Document text:
******
Mrs. Pell [Frances McDormand], Mississippi Burning (1988)

It doesn’t have to make sense

Can the Coen Brothers do any wrong? As if last year was not a big enough year for them with the success of No Country for Old Men (just ask Tommy Lee Jones, who is suing the company who produced No Country for Old Men for royalties he claimed he never received from the unanticipated success of the film), they took on another small-scale but high-concept film starring a whole host of awesome actors, including John Malkovich, Brad Pitt, George Clooney, Frances McDormand [Fargo], Tilda Swinton [Michael Clayton], Richard Jenkins [I Heart Huckabees]and J.K. Simmons [Juno]. I’m talking about Burn After Reading, a film with a clever and well-written script and a very controlled set. I say ‘controlled’ because I like the way the Coen Brothers didn’t hesitate to rein in their actors when necessary, or give them complete freedom when they do decide to go all out. 

I won’t even attempt to summarize the film, only because the whole point of it is in the hilarity that all the events that occur are so loony and unrelated and comically stupid that it doesn’t make any sense. The film is basically like a series of unfortunate events–a six degress of separation kind of thing where one stupid act leads to another. All I can say without giving taking anything away from the cleverness of the script is that John Malkovich’s character Osborne Cox (the name is emblazoned in my head after Brad Pitt’s character repeats it over and over again) is fired (or more accurately, demoted) from his post in the CIA and he goes into a depression and decides to write a memoir about all the exploits he participated in while being an agent for in the intelligence agency. His uptight wife Mrs. Cox, played with so much precision by Tilda Swinton, thinks this is absolutely stupid and contemplates divorcing him while having an affair with a former Treasury Department official, played by George Clooney. Mrs. Cox is advised by her lawyer to find as much incriminating evidence on her husband as possible to ensure that she gets a hefty divorce settlement. She finds her husband’s files, with all the CIA information, and saves it onto a disk, which she somehow loses and which ends up in the hands of some really desperate people (in this case, Frances McDormand’s and Brad Pitt’s characters, employees at the hilarious 24 Hour Fitness parody HardBodies). Said desperate people, in turn, decide to blackmail Osborne Cox with the disk, and this leads to all sorts of ridiculous trouble.
******
Problems and tasks:
• A. Pull out the passage in the Burn After Reading review from "It doesn’t have" to "go all out.", copied word for word.
• B. List every actor the Burn After Reading review names as part of the film's cast.

Data shown:
******
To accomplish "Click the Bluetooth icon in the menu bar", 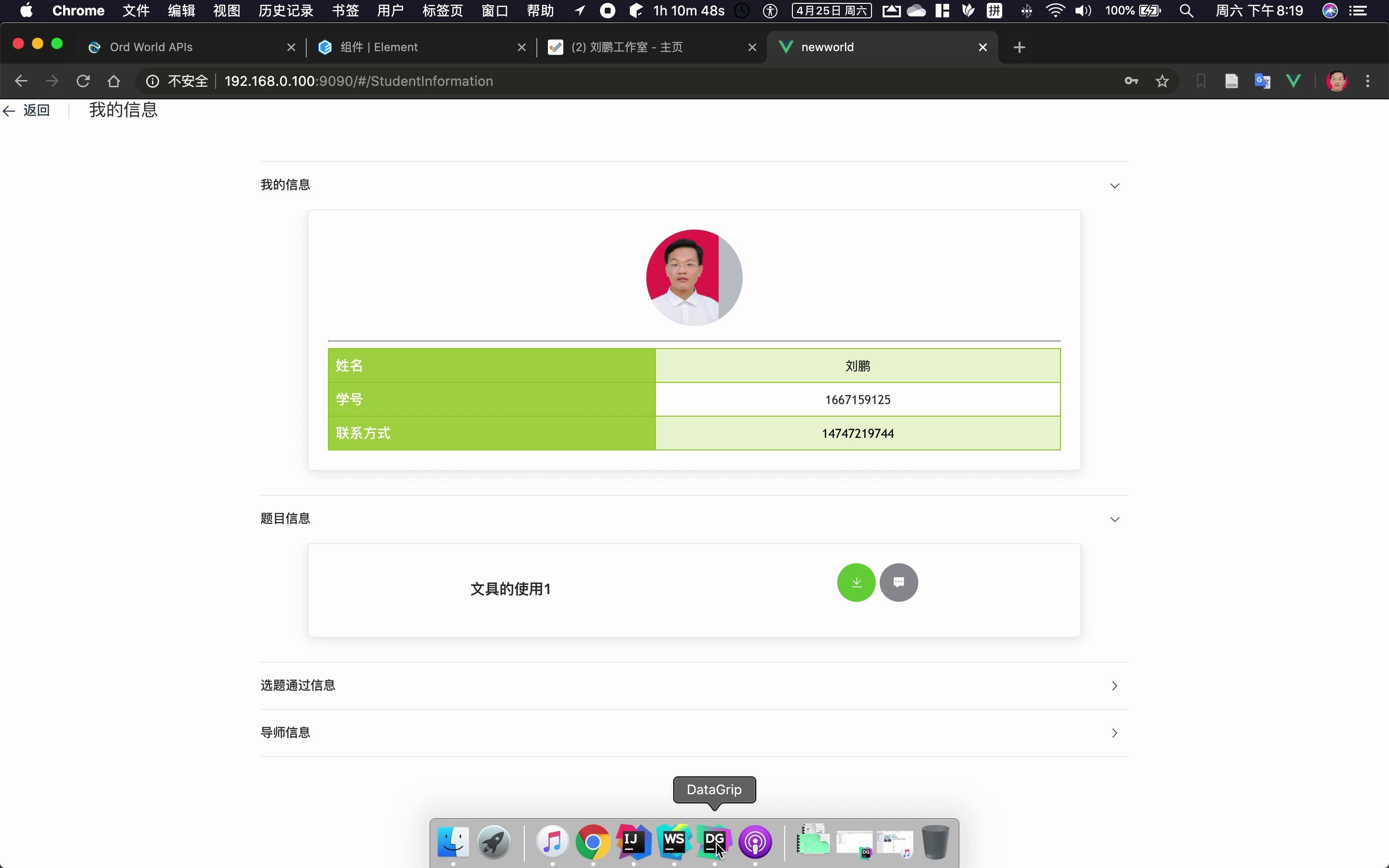I will (x=1026, y=10).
******
Answers for this exercise:
• A.
It doesn’t have to make sense

Can the Coen Brothers do any wrong? As if last year was not a big enough year for them with the success of No Country for Old Men (just ask Tommy Lee Jones, who is suing the company who produced No Country for Old Men for royalties he claimed he never received from the unanticipated success of the film), they took on another small-scale but high-concept film starring a whole host of awesome actors, including John Malkovich, Brad Pitt, George Clooney, Frances McDormand [Fargo], Tilda Swinton [Michael Clayton], Richard Jenkins [I Heart Huckabees]and J.K. Simmons [Juno]. I’m talking about Burn After Reading, a film with a clever and well-written script and a very controlled set. I say ‘controlled’ because I like the way the Coen Brothers didn’t hesitate to rein in their actors when necessary, or give them complete freedom when they do decide to go all out.

• B.
John Malkovich
Brad Pitt
George Clooney
Frances McDormand
Tilda Swinton
Richard Jenkins
J.K. Simmons